▸ YANG DITANYAKAN:
a. Siapakah pengarang novel yang dibahas dalam teks bacaan tentang Laut Bercerita?
b. Buatlah ringkasan teks bacaan tentang novel Laut Bercerita dalam dua kalimat.
c. Lanjutkan ulasan tentang novel Laut Bercerita mulai dari kalimat terakhirnya.

▸ TEKS BACAAN:
****
Laut Bercerita, Reformasi, dan Masa Kini. Ini tentang cerita dalam sebuah novel berjudul Laut Bercerita, karya Leila S. Chudori. |
Matilah Eengkau mati,
Engkau akan lahir berkali-kali.
Ada yang tau itu kutipan puisi dari novel apa? Yap, Laut Bercerita.
Sekitar dua-tiga bulan yang lalu, salah satu teman merekomendasikan novel karya Leila S. Chudori yang berjudul "Laut Bercerita," tapi baru Jeda baca tanggal 10 Oktober kemarin, karena entah gimana, buku itu nggak berhenti berseliweran di salah satu base twitter.
Ulasan Laut Bercerita
Ketidaktahuan dan ketidakpastian lebih membunuh daripada pembunuhan
Itu adalah salah satu kutipan dalam buku "Laut Bercerita" yang mungkin bisa langsung menghubungkan perasaan kita dengan perasaan mereka yang kehilangan keluarganya pada 1998, namun tidak kunjung mendapat kepastian tentang status dan kondisinya hingga saat ini.
****
▸ BAHAN YANG DIBERIKAN:
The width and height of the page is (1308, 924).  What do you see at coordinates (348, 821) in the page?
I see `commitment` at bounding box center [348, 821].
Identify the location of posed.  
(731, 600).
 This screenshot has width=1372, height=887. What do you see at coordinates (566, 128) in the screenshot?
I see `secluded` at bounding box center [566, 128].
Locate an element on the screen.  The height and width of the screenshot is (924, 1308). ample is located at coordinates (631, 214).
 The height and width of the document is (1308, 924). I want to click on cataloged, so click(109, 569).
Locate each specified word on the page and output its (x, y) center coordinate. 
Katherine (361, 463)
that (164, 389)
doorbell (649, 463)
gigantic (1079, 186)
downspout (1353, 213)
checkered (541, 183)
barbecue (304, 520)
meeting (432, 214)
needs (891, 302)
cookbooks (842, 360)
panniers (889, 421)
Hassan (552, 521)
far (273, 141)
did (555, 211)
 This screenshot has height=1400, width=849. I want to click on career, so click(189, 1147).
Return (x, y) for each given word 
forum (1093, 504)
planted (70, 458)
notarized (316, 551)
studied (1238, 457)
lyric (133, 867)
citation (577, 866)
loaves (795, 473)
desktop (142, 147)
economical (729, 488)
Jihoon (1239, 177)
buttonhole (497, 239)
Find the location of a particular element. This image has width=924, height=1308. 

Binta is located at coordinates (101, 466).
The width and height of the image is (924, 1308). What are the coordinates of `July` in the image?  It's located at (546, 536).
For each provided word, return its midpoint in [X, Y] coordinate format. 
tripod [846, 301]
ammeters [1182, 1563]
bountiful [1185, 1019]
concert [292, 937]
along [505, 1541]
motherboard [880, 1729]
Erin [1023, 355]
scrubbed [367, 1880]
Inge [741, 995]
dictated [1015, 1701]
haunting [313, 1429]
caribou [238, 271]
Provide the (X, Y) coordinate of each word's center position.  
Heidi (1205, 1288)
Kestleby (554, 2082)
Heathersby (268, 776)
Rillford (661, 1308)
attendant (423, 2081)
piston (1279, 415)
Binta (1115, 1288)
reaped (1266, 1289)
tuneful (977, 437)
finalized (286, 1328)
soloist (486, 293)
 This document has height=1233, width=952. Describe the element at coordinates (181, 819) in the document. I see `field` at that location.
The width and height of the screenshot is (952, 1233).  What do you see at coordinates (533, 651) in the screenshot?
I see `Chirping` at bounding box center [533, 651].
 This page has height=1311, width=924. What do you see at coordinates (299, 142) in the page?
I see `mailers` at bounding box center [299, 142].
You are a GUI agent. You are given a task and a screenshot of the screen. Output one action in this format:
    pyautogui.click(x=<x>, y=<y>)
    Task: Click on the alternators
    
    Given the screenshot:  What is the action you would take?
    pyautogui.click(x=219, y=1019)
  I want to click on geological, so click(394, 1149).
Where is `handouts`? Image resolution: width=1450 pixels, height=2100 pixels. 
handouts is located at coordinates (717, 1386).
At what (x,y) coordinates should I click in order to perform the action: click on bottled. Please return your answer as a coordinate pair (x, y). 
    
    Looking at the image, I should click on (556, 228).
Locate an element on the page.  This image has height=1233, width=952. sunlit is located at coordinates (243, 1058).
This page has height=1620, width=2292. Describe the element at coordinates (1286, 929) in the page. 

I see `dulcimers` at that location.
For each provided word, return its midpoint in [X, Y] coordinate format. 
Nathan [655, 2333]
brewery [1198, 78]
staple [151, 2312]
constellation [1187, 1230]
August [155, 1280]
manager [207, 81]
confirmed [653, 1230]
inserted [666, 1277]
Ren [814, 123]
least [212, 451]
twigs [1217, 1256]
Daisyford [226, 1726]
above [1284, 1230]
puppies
****
▸ KUNCI JAWABAN:
a. Leila S. Chudori.

b. Teks ini membahas novel Laut Bercerita karya Leila S. Chudori, yang direkomendasikan seorang teman sekitar dua-tiga bulan sebelumnya tetapi baru dibaca pada 10 Oktober karena buku itu terus berseliweran di sebuah base Twitter. Ulasannya mengutip kalimat "Ketidaktahuan dan ketidakpastian lebih membunuh daripada pembunuhan," yang dapat menghubungkan perasaan pembaca dengan perasaan mereka yang kehilangan keluarga pada 1998 tanpa pernah mendapat kepastian tentang status dan kondisinya.

c.
Meskipun demikian, dilansir dari laman Kompas menurut Laila, cerita dalam novelnya adalah fiktif walau memang beberapa dialog diambil dari dialog para aktivis pra-reformasi, dan tokoh dalam novelnya bukanlah karakter fiktif yang mencerminkan satu orang nyata, melainkan gabungan dari tiga-empat tokoh asli yang dileburkan dalam satu tokoh fiktif.
Sang penyair misalnya, tokoh tersebut adalah peleburan dari Wiji Thukul (salah satu penyair yang hingga saat ini hilang), Soetarji C. Bachri, dan W. S. Rendra.
Menurut Jeda, novel ini mampu menggambarkan dan membawa kita pada situasi pra-reformasi, terlebih, mungkin, untuk beberapa orang, novel ini juga mampu mendorong rasa ingin tahu mengenai sejarah.
Ada satu kalimat dari Bram dalam novel tersebut mengenai sejarah, bahwa titel pahlawan di Indonesia sangat dipengaruhi oleh pandangan rezim terhadap sosok tersebut, sehingga sangat perlu untuk membaca alternatif sejarah, sehingga dapat melihat dari sudut pandang lain yang lebih jelas.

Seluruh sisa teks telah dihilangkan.